(DATA Opens)
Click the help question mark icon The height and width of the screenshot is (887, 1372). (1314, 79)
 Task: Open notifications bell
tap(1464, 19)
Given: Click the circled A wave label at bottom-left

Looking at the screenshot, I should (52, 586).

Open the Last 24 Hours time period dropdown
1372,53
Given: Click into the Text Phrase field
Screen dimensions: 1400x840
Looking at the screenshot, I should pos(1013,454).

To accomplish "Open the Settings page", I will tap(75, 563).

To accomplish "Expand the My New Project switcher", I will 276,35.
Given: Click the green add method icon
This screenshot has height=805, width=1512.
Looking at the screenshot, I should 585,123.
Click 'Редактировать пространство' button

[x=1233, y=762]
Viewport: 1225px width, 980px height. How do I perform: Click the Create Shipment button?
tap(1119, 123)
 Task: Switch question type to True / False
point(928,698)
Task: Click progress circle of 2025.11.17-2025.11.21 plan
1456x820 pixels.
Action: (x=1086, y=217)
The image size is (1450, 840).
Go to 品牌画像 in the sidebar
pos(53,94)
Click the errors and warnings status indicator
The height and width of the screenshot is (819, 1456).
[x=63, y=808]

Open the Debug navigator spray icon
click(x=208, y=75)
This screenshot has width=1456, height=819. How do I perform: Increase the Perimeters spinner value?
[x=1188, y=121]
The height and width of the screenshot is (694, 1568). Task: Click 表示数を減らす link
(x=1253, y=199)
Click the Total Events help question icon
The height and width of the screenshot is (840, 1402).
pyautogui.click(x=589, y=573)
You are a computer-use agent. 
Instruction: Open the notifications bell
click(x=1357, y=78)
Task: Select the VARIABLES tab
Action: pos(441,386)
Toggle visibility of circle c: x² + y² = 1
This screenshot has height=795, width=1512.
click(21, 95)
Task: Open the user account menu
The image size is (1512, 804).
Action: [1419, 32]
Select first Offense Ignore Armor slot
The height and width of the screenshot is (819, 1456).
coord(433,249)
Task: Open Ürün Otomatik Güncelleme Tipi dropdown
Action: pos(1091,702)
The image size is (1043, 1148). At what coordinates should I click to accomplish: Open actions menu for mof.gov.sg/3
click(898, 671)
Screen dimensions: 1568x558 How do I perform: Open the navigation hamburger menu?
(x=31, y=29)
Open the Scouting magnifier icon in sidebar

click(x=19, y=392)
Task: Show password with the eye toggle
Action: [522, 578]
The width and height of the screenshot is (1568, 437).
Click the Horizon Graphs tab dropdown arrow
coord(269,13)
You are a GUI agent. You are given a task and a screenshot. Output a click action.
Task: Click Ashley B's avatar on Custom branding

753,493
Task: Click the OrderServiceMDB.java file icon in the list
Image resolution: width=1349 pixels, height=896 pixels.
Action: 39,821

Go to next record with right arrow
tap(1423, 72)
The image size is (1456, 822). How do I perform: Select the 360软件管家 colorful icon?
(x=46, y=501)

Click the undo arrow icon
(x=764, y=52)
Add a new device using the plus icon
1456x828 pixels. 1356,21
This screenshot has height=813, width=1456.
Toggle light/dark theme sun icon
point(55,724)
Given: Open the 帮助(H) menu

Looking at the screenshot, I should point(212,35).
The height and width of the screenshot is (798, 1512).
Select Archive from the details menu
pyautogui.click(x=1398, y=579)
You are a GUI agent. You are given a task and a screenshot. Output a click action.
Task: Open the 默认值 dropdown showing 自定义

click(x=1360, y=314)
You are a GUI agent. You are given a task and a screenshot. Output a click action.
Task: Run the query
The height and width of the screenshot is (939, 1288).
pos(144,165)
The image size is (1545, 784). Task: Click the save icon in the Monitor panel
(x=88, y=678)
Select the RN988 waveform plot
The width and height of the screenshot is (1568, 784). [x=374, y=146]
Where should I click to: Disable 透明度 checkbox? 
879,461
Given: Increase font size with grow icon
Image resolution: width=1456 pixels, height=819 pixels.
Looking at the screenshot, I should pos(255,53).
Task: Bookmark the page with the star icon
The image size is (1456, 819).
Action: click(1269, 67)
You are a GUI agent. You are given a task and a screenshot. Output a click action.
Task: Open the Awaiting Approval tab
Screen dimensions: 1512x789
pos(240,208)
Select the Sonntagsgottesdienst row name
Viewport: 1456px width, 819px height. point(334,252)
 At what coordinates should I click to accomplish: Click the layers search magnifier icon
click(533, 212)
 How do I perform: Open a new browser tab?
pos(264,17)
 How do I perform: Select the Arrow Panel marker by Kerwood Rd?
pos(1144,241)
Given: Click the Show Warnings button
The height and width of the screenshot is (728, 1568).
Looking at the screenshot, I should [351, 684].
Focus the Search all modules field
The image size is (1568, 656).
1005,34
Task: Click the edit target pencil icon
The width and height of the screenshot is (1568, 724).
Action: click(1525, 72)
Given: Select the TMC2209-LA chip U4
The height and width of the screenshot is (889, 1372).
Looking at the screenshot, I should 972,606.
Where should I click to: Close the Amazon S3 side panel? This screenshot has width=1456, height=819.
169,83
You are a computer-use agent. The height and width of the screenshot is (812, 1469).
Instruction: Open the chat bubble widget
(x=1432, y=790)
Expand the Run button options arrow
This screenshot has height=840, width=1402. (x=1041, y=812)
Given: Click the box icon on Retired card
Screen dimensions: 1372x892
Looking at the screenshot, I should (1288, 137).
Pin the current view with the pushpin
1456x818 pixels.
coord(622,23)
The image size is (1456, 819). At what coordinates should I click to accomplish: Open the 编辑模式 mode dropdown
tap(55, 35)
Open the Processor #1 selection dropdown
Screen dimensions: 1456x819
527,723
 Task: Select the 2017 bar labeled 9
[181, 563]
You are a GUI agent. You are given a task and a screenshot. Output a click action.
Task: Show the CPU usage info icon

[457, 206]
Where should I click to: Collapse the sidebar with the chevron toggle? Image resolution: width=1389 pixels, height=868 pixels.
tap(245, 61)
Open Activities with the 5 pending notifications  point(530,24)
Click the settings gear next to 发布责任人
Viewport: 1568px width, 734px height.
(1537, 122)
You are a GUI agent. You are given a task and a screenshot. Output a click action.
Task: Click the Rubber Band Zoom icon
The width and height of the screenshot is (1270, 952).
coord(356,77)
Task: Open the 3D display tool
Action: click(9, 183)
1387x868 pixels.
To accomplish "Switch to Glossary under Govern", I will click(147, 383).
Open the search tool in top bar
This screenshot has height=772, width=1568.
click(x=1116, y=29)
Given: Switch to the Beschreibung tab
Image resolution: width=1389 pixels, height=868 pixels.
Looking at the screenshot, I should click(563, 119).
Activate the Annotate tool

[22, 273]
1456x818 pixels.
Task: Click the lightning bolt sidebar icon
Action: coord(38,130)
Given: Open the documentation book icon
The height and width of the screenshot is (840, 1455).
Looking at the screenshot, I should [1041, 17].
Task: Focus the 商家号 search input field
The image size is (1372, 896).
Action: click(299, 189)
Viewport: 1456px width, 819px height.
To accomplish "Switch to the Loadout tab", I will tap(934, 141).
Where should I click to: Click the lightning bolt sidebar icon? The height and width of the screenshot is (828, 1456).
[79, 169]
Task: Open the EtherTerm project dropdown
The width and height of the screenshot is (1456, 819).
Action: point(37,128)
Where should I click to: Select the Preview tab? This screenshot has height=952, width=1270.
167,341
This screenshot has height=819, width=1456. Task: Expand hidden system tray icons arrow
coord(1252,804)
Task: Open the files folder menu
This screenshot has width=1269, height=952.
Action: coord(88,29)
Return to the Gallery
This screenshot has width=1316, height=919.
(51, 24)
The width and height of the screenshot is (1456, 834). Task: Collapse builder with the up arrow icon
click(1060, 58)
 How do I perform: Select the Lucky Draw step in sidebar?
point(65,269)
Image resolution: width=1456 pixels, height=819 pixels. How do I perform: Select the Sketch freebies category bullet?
(DATA Closes)
Each of the records should be written out precisely as given.

REPLY -
Click the help question mark icon The height and width of the screenshot is (887, 1372). (1314, 79)
 Task: Open notifications bell
tap(1464, 19)
Given: Click the circled A wave label at bottom-left

Looking at the screenshot, I should (52, 586).

Open the Last 24 Hours time period dropdown
1372,53
Given: Click into the Text Phrase field
Screen dimensions: 1400x840
Looking at the screenshot, I should pos(1013,454).

To accomplish "Open the Settings page", I will tap(75, 563).

To accomplish "Expand the My New Project switcher", I will 276,35.
Given: Click the green add method icon
This screenshot has height=805, width=1512.
Looking at the screenshot, I should 585,123.
Click 'Редактировать пространство' button

[x=1233, y=762]
Viewport: 1225px width, 980px height. How do I perform: Click the Create Shipment button?
tap(1119, 123)
 Task: Switch question type to True / False
point(928,698)
Task: Click progress circle of 2025.11.17-2025.11.21 plan
1456x820 pixels.
Action: (x=1086, y=217)
The image size is (1450, 840).
Go to 品牌画像 in the sidebar
pos(53,94)
Click the errors and warnings status indicator
The height and width of the screenshot is (819, 1456).
[x=63, y=808]

Open the Debug navigator spray icon
click(x=208, y=75)
This screenshot has width=1456, height=819. How do I perform: Increase the Perimeters spinner value?
[x=1188, y=121]
The height and width of the screenshot is (694, 1568). Task: Click 表示数を減らす link
(x=1253, y=199)
Click the Total Events help question icon
The height and width of the screenshot is (840, 1402).
pyautogui.click(x=589, y=573)
You are a computer-use agent. 
Instruction: Open the notifications bell
click(x=1357, y=78)
Task: Select the VARIABLES tab
Action: pos(441,386)
Toggle visibility of circle c: x² + y² = 1
This screenshot has height=795, width=1512.
click(21, 95)
Task: Open the user account menu
The image size is (1512, 804).
Action: [1419, 32]
Select first Offense Ignore Armor slot
The height and width of the screenshot is (819, 1456).
coord(433,249)
Task: Open Ürün Otomatik Güncelleme Tipi dropdown
Action: pos(1091,702)
The image size is (1043, 1148). At what coordinates should I click to accomplish: Open actions menu for mof.gov.sg/3
click(898, 671)
Screen dimensions: 1568x558 How do I perform: Open the navigation hamburger menu?
(x=31, y=29)
Open the Scouting magnifier icon in sidebar

click(x=19, y=392)
Task: Show password with the eye toggle
Action: [522, 578]
The width and height of the screenshot is (1568, 437).
Click the Horizon Graphs tab dropdown arrow
coord(269,13)
You are a GUI agent. You are given a task and a screenshot. Output a click action.
Task: Click Ashley B's avatar on Custom branding

753,493
Task: Click the OrderServiceMDB.java file icon in the list
Image resolution: width=1349 pixels, height=896 pixels.
Action: 39,821

Go to next record with right arrow
tap(1423, 72)
The image size is (1456, 822). How do I perform: Select the 360软件管家 colorful icon?
(x=46, y=501)

Click the undo arrow icon
(x=764, y=52)
Add a new device using the plus icon
1456x828 pixels. 1356,21
This screenshot has height=813, width=1456.
Toggle light/dark theme sun icon
point(55,724)
Given: Open the 帮助(H) menu

Looking at the screenshot, I should point(212,35).
The height and width of the screenshot is (798, 1512).
Select Archive from the details menu
pyautogui.click(x=1398, y=579)
You are a GUI agent. You are given a task and a screenshot. Output a click action.
Task: Open the 默认值 dropdown showing 自定义

click(x=1360, y=314)
You are a GUI agent. You are given a task and a screenshot. Output a click action.
Task: Run the query
The height and width of the screenshot is (939, 1288).
pos(144,165)
The image size is (1545, 784). Task: Click the save icon in the Monitor panel
(x=88, y=678)
Select the RN988 waveform plot
The width and height of the screenshot is (1568, 784). [x=374, y=146]
Where should I click to: Disable 透明度 checkbox? 
879,461
Given: Increase font size with grow icon
Image resolution: width=1456 pixels, height=819 pixels.
Looking at the screenshot, I should pos(255,53).
Task: Bookmark the page with the star icon
The image size is (1456, 819).
Action: click(1269, 67)
You are a GUI agent. You are given a task and a screenshot. Output a click action.
Task: Open the Awaiting Approval tab
Screen dimensions: 1512x789
pos(240,208)
Select the Sonntagsgottesdienst row name
Viewport: 1456px width, 819px height. point(334,252)
 At what coordinates should I click to accomplish: Click the layers search magnifier icon
click(533, 212)
 How do I perform: Open a new browser tab?
pos(264,17)
 How do I perform: Select the Arrow Panel marker by Kerwood Rd?
pos(1144,241)
Given: Click the Show Warnings button
The height and width of the screenshot is (728, 1568).
Looking at the screenshot, I should [351, 684].
Focus the Search all modules field
The image size is (1568, 656).
1005,34
Task: Click the edit target pencil icon
The width and height of the screenshot is (1568, 724).
Action: click(1525, 72)
Given: Select the TMC2209-LA chip U4
The height and width of the screenshot is (889, 1372).
Looking at the screenshot, I should 972,606.
Where should I click to: Close the Amazon S3 side panel? This screenshot has width=1456, height=819.
169,83
You are a computer-use agent. The height and width of the screenshot is (812, 1469).
Instruction: Open the chat bubble widget
(x=1432, y=790)
Expand the Run button options arrow
This screenshot has height=840, width=1402. (x=1041, y=812)
Given: Click the box icon on Retired card
Screen dimensions: 1372x892
Looking at the screenshot, I should (1288, 137).
Pin the current view with the pushpin
1456x818 pixels.
coord(622,23)
The image size is (1456, 819). At what coordinates should I click to accomplish: Open the 编辑模式 mode dropdown
tap(55, 35)
Open the Processor #1 selection dropdown
Screen dimensions: 1456x819
527,723
 Task: Select the 2017 bar labeled 9
[181, 563]
You are a GUI agent. You are given a task and a screenshot. Output a click action.
Task: Show the CPU usage info icon

[457, 206]
Where should I click to: Collapse the sidebar with the chevron toggle? Image resolution: width=1389 pixels, height=868 pixels.
tap(245, 61)
Open Activities with the 5 pending notifications  point(530,24)
Click the settings gear next to 发布责任人
Viewport: 1568px width, 734px height.
(1537, 122)
You are a GUI agent. You are given a task and a screenshot. Output a click action.
Task: Click the Rubber Band Zoom icon
The width and height of the screenshot is (1270, 952).
coord(356,77)
Task: Open the 3D display tool
Action: click(9, 183)
1387x868 pixels.
To accomplish "Switch to Glossary under Govern", I will click(147, 383).
Open the search tool in top bar
This screenshot has height=772, width=1568.
click(x=1116, y=29)
Given: Switch to the Beschreibung tab
Image resolution: width=1389 pixels, height=868 pixels.
Looking at the screenshot, I should click(563, 119).
Activate the Annotate tool

[22, 273]
1456x818 pixels.
Task: Click the lightning bolt sidebar icon
Action: coord(38,130)
Given: Open the documentation book icon
The height and width of the screenshot is (840, 1455).
Looking at the screenshot, I should [1041, 17].
Task: Focus the 商家号 search input field
The image size is (1372, 896).
Action: click(299, 189)
Viewport: 1456px width, 819px height.
To accomplish "Switch to the Loadout tab", I will tap(934, 141).
Where should I click to: Click the lightning bolt sidebar icon? The height and width of the screenshot is (828, 1456).
[79, 169]
Task: Open the EtherTerm project dropdown
The width and height of the screenshot is (1456, 819).
Action: point(37,128)
Where should I click to: Select the Preview tab? This screenshot has height=952, width=1270.
167,341
This screenshot has height=819, width=1456. Task: Expand hidden system tray icons arrow
coord(1252,804)
Task: Open the files folder menu
This screenshot has width=1269, height=952.
Action: coord(88,29)
Return to the Gallery
This screenshot has width=1316, height=919.
(51, 24)
The width and height of the screenshot is (1456, 834). Task: Collapse builder with the up arrow icon
click(1060, 58)
 How do I perform: Select the Lucky Draw step in sidebar?
point(65,269)
Image resolution: width=1456 pixels, height=819 pixels. How do I perform: Select the Sketch freebies category bullet?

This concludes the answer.